I once heard a story of a little boy approaching a rabbi with a big question. The story goes that the boy asked why he could not see the face of God from an airplane window. The rabbi responded that you have to go low to see God, not high. He went on to explain to the boy that the face of God is found when you kneel, bow down, and lower yourself to God.
I think this story can teach us something about humility. Humbling before God by physically and spiritually lowering ourselves is surrendering to the power of God. It is an invitation from you to God, to the possibilities of partnership with God.
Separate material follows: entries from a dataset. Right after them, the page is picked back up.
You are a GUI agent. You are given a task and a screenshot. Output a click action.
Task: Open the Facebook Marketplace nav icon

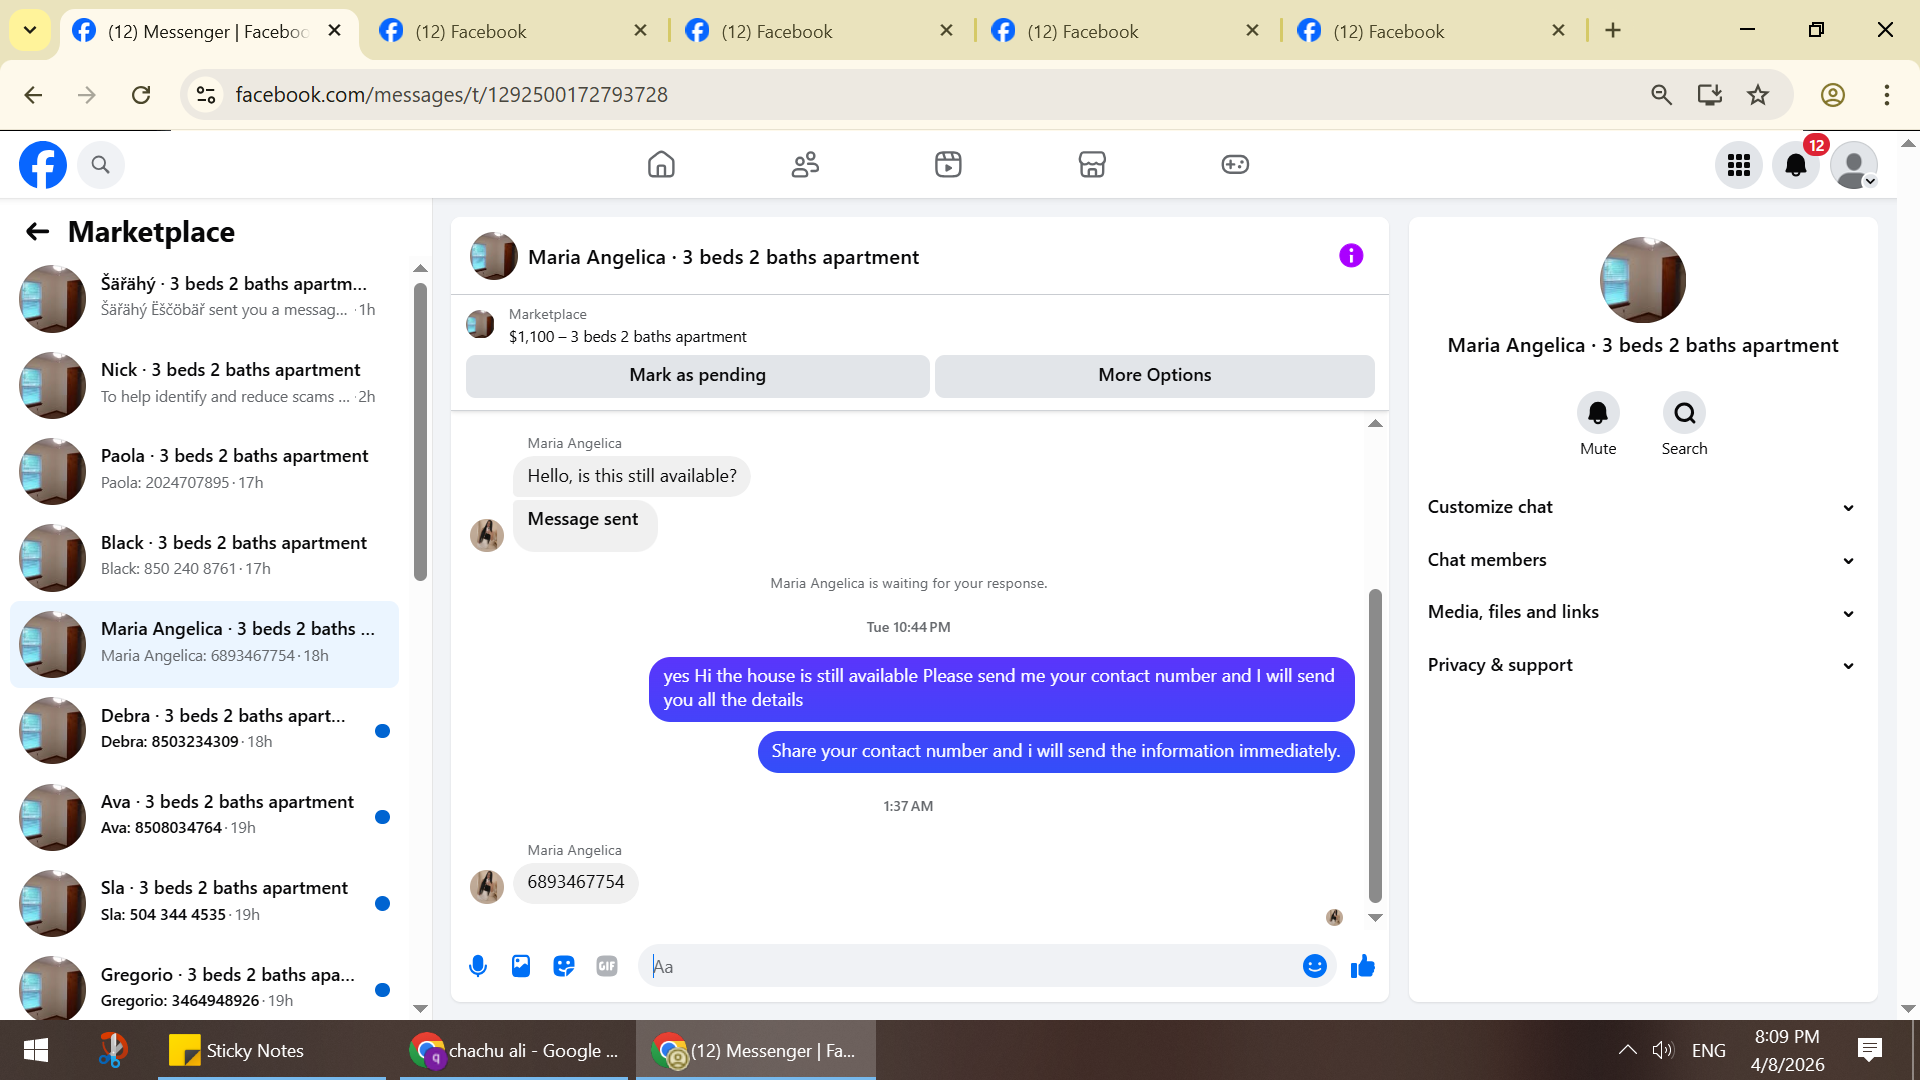(1091, 165)
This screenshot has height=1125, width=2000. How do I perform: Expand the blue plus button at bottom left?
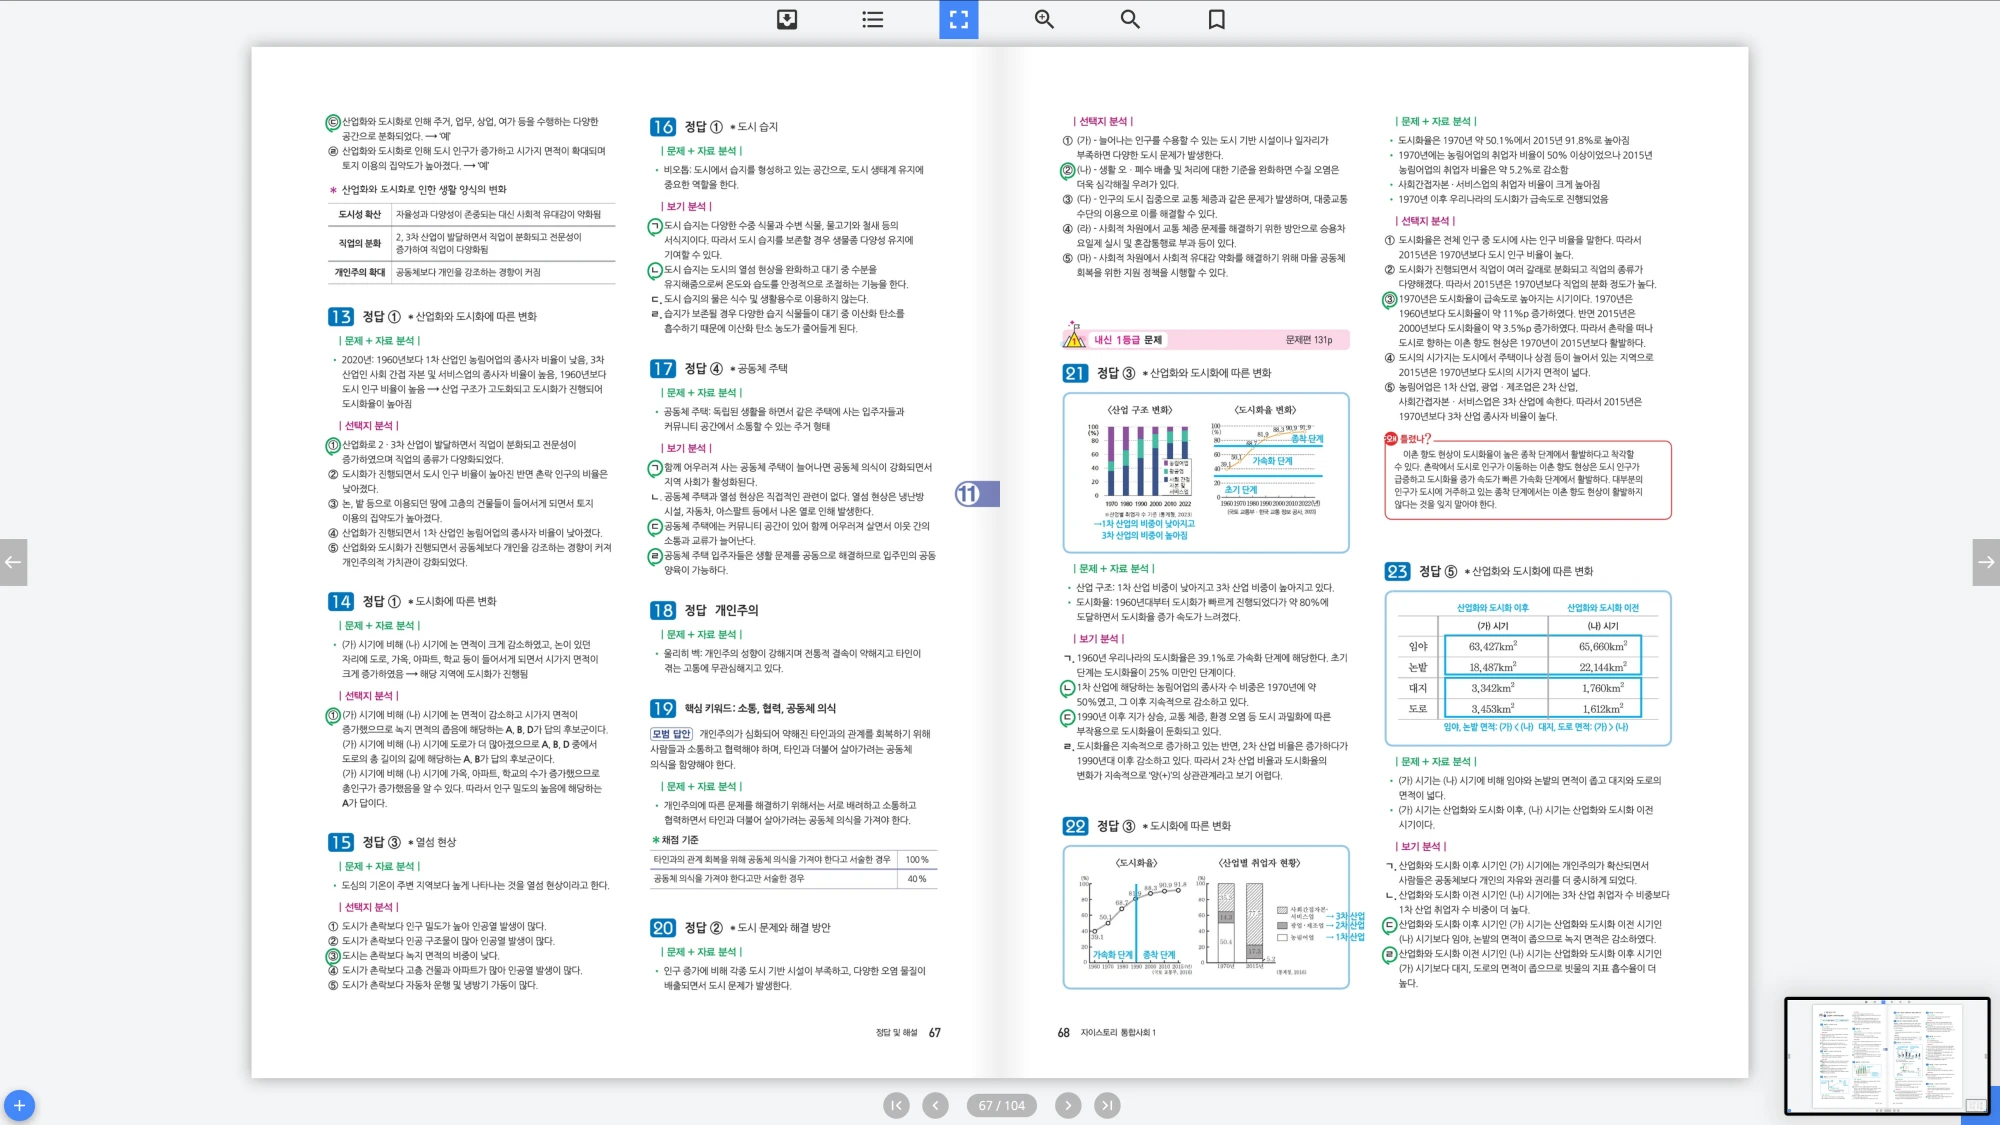point(19,1105)
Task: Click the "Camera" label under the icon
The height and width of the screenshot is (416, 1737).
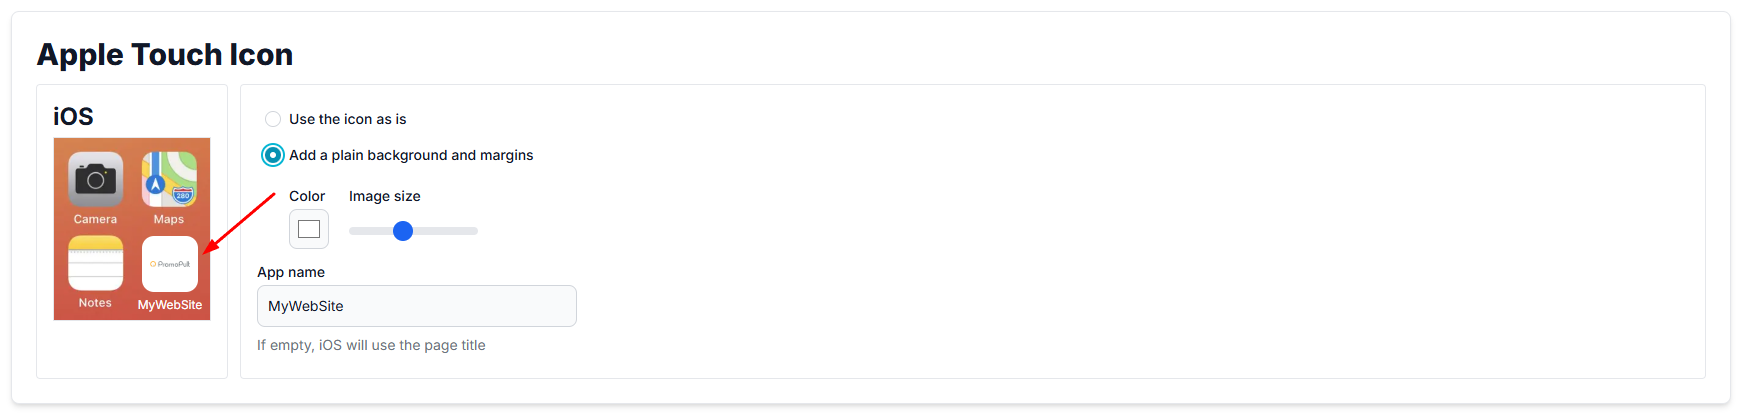Action: (x=95, y=219)
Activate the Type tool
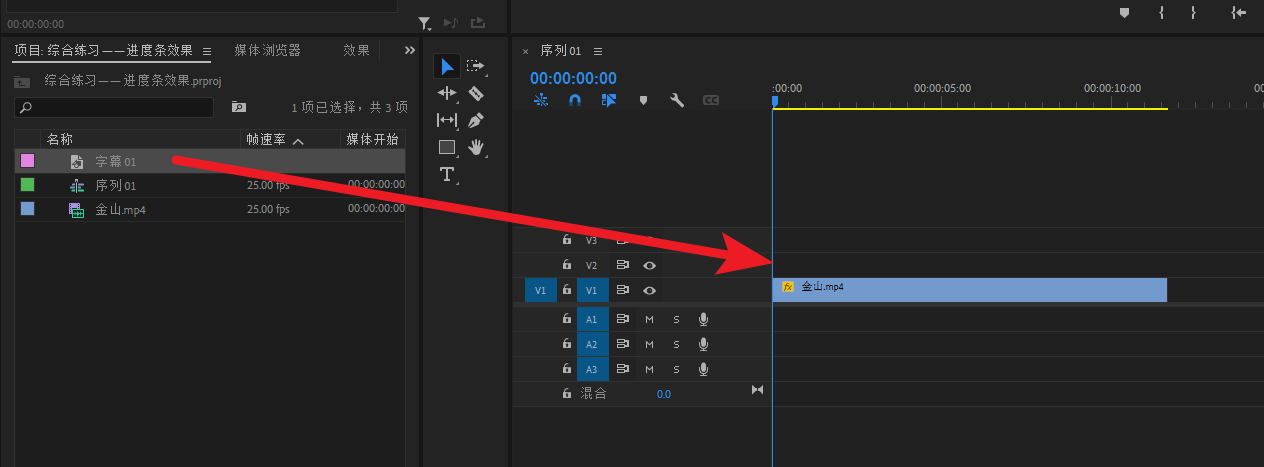Viewport: 1264px width, 467px height. tap(447, 174)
My parents love to tell the stories of my “I-do-it-myself” stage during my second year of life. Apparently, I was determined not to let anyone help me do anything. One of their favorites to tell is when I was standing at the top of a long stairway, insisting upon carrying a heavy 1970’s booster seat down the steps by myself. My mom was trying to take it out of my hands to keep me safe, and as I stubbornly pulled it back away from her, I uttered the infamous words, “NO, I DO IT MYSELF!” And then I tumbled down the stairs holding the booster seat, cartwheeling down each step.
There are still days when my lack of humility resembles that infamous day. I continue to think I can do it myself. I forget that God would love to carry the booster seat for me. God is standing beside me open-armed waiting for me to hand it over. Wanting to keep me safe from bad decisions. Waiting for me to look up with longing eyes asking for help, surrendering my will, humbly allowing God to take the lead.
Sometimes it is hard to ask for help. It is hard to relinquish control. It is hard to admit that our way is not working. So, how do we humble ourselves to God and others?
Pray more than plan. Listen more than talk. Contribute more than criticize. Invite more than exclude. Respect more than shame. Educate more than ignore.
Dear God, I surrender my will to you. Show me who you would have me serve, where you would have me go, and what you would have me say. Use me as an instrument of your love and peace. Changing things in our world, nation, community, church, and in myself is possible, but I cannot do it alone. Show me the way. Amen.